La parabole s’applique à la vie personnelle. Selon nos histoires, nos appels et surtout notre volonté de nous convertir vraiment, nous entrons dans la vigne du Seigneur à des heures différentes de l’existence. L’histoire des saints l’illustre: certains sont profondément unis à Dieu très jeunes comme Dominique Savio ou les voyants de Fatima; d’autres le sont au tout début de l’âge adulte comme Thérèse de Lisieux ou Louis de Gonzague; d’autres plus tard comme Augustin, François d’Assise. D’autres à la fin de leurs vies, comme le bon larron. Et chacun reçoit en plénitude la même récompense.
Les saints, qui sont parfaitement entrés dans la logique de l’amour, acceptent cette récompense «indifférenciée», car ils se réjouissent que leurs frères soient sauvés comme eux.

Il y a quelques semaines j’ai eu la grâce de marier une couple à l’hôpital. Ensemble depuis 40 ans, elle était en fin de vie, ils se préparaient pour le mariage depuis longtemps. Et ils ne voulaient pas se quitter sans avoir reçu la bénédiction de Dieu pour leur amour. Devant un seul témoin, leur fils, ils se sont mariés dans la simplicité et la joie profonde de qui est conscient de recevoir un énorme cadeau de Dieu. J’ai vécu une des journées plus émouvante de ma vie. Quelques jours après elle est partie dans l’Éternité. Dieu, le maitre de la vigne, sort toujours à la recherche des âmes, à la recherche de ses enfants.

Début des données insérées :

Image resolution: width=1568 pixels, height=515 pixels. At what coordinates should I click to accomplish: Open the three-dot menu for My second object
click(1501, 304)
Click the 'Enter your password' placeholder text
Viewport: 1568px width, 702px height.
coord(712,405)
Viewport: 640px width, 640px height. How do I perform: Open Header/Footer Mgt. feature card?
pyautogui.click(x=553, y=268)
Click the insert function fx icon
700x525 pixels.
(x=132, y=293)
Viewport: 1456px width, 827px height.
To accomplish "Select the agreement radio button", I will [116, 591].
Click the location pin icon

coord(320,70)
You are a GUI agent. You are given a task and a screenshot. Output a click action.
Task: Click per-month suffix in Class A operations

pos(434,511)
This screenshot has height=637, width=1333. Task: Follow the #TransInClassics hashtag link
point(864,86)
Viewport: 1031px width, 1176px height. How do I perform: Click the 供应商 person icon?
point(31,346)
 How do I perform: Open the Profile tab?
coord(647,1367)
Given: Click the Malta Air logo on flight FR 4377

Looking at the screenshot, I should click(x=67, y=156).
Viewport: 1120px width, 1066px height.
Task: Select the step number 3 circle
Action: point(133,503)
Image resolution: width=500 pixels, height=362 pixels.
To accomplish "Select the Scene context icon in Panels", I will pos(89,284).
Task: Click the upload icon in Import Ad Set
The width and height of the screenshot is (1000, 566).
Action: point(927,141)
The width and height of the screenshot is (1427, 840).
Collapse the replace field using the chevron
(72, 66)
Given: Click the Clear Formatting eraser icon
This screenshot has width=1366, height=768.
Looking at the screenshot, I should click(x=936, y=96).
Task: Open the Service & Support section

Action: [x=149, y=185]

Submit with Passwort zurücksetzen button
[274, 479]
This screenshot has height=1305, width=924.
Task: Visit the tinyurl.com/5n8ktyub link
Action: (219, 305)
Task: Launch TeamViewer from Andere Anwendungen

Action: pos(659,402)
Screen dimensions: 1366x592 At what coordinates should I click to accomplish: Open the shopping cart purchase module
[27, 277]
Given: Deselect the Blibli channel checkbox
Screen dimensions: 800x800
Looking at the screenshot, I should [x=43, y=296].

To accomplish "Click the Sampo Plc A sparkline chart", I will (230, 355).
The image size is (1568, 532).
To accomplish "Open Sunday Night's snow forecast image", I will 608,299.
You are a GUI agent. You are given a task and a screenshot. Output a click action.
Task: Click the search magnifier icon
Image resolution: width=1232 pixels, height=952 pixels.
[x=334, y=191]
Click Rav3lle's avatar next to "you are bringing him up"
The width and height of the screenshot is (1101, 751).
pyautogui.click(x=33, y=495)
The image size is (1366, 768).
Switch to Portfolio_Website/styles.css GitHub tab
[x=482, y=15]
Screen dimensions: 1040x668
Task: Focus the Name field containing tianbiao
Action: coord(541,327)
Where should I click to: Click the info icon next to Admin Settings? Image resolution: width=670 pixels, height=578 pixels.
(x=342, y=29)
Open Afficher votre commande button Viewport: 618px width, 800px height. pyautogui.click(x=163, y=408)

Je voudrais finir avec un très beau paragraphe d’une homélie pour la Septuagésime d’un auteur anonyme du 9e siècle:
«Mes bien-aimés, persévérez dans les bonnes œuvres que vous avez commencées. De malheureux hommes servent un roi terrestre au péril de leur vie et moyennant d’énormes difficultés pour un bénéfice très vite passé et disparu; pourquoi ne serviriez-vous pas le roi du ciel pour obtenir le bonheur du Royaume? Puisque, par la foi, le Seigneur vous a déjà appelés à sa vigne, c’est-à-dire à l’unité de la sainte Eglise, vivez, conduisez-vous de telle sorte que, grâce à la générosité de Dieu, vous puissiez recevoir la pièce d’argent, c’est-à-dire le bonheur du Royaume des cieux. Que personne ne désespère à cause de la grandeur de ses péchés, et ne dise : « Nombreux sont les péchés dans lesquels j’ai persévéré jusqu’à la vieillesse et l’extrême vieillesse; je ne pourrai plus désormais obtenir le pardon, surtout que ce sont les péchés qui m’ont laissé, non pas moi qui les ai rejetés. » Que celui-là ne désespère absolument pas de la miséricorde divine, car les uns sont appelés à la vigne de Dieu à la première heure, d’autres à la troisième, d’autres à la sixième, d’autres à la neuvième, d’autres à la onzième, c’est-à-dire que les uns sont conduits au service de Dieu dans l’enfance, d’autres dans l’adolescence, d’autres dans la jeunesse, d’autres dans la vieillesse, d’autres dans l’extrême vieillesse. Que personne donc, quel que soit son âge, ne désespère s’il veut se convertir à Dieu. Travaillez fidèlement dans la vigne de l’Eglise, pour recevoir le salaire du bonheur éternel et régner avec le Christ dans tous les siècles des siècles».

Allez vous aussi à ma vigne: Alors au travail ! Il n’est jamais trop tard pour s’y mettre.